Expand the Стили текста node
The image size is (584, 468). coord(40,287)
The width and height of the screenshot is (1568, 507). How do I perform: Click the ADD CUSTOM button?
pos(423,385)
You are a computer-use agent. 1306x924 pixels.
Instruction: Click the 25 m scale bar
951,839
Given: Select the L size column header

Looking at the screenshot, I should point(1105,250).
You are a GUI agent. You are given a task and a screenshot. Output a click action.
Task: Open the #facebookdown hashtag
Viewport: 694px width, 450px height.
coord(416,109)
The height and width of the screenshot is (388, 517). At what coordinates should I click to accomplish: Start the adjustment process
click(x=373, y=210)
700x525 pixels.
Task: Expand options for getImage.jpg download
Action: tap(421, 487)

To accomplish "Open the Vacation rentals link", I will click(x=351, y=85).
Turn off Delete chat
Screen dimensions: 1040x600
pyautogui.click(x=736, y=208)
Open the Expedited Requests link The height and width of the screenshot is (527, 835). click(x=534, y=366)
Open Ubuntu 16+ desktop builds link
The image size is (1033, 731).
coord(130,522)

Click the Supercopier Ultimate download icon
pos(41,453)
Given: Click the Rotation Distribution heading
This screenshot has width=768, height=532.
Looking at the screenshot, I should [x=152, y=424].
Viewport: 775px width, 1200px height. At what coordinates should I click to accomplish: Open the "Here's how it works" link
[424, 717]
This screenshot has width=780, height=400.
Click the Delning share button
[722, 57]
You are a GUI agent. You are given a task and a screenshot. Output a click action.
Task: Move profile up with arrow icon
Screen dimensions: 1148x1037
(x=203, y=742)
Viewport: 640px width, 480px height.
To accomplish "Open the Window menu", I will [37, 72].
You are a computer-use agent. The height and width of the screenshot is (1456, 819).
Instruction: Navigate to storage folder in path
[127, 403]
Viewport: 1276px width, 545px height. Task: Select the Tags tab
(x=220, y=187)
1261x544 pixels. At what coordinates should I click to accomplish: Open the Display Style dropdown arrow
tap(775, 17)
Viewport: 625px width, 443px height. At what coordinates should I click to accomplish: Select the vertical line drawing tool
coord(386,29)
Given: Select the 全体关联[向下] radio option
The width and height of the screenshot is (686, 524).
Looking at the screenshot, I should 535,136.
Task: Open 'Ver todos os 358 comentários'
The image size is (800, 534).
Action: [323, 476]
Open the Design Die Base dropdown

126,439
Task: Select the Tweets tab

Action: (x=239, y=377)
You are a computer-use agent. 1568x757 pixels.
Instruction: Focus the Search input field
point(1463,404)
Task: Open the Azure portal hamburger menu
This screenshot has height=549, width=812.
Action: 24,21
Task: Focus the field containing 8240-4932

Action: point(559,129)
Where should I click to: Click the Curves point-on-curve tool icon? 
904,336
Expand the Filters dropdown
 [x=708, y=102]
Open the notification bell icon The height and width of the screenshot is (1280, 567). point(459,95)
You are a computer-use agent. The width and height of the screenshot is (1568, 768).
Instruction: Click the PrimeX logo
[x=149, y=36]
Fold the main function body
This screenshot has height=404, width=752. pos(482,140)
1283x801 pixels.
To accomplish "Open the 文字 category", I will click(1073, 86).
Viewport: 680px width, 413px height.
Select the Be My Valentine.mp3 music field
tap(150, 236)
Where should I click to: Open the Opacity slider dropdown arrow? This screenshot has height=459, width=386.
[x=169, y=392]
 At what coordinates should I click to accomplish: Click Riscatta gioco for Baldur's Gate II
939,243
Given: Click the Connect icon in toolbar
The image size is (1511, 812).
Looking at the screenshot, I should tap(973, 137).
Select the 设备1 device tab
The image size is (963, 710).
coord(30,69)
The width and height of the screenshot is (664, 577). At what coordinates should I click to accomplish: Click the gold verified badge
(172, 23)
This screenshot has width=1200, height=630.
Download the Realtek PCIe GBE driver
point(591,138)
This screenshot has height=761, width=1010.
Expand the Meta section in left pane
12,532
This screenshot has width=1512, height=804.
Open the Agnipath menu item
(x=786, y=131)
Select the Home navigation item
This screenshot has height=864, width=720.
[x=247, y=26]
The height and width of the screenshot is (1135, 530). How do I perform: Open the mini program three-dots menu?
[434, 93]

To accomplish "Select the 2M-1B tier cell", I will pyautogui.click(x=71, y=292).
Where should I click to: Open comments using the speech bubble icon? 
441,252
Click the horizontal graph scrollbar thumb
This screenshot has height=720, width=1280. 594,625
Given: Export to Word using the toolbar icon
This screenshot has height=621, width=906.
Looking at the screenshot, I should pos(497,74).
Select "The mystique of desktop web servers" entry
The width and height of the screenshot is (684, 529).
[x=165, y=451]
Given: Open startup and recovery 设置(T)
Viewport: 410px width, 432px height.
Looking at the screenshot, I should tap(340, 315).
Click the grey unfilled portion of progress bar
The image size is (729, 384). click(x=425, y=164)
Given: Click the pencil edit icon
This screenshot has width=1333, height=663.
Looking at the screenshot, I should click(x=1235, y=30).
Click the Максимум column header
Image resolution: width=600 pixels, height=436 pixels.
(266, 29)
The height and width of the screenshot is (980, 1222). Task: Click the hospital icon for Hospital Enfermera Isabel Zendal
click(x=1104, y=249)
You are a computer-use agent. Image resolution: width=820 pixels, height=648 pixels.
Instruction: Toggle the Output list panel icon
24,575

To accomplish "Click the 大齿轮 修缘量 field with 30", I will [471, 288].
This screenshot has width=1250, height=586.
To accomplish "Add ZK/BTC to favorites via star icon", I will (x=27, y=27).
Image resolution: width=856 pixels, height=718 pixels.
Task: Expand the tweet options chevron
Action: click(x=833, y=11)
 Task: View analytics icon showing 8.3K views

**What the exercise asks:**
Scan the lines above for the word "with" and copy every one where it occurs.

**Result below:**
Task: Move profile up with arrow icon
To accomplish "Click the 大齿轮 修缘量 field with 30", I will [471, 288].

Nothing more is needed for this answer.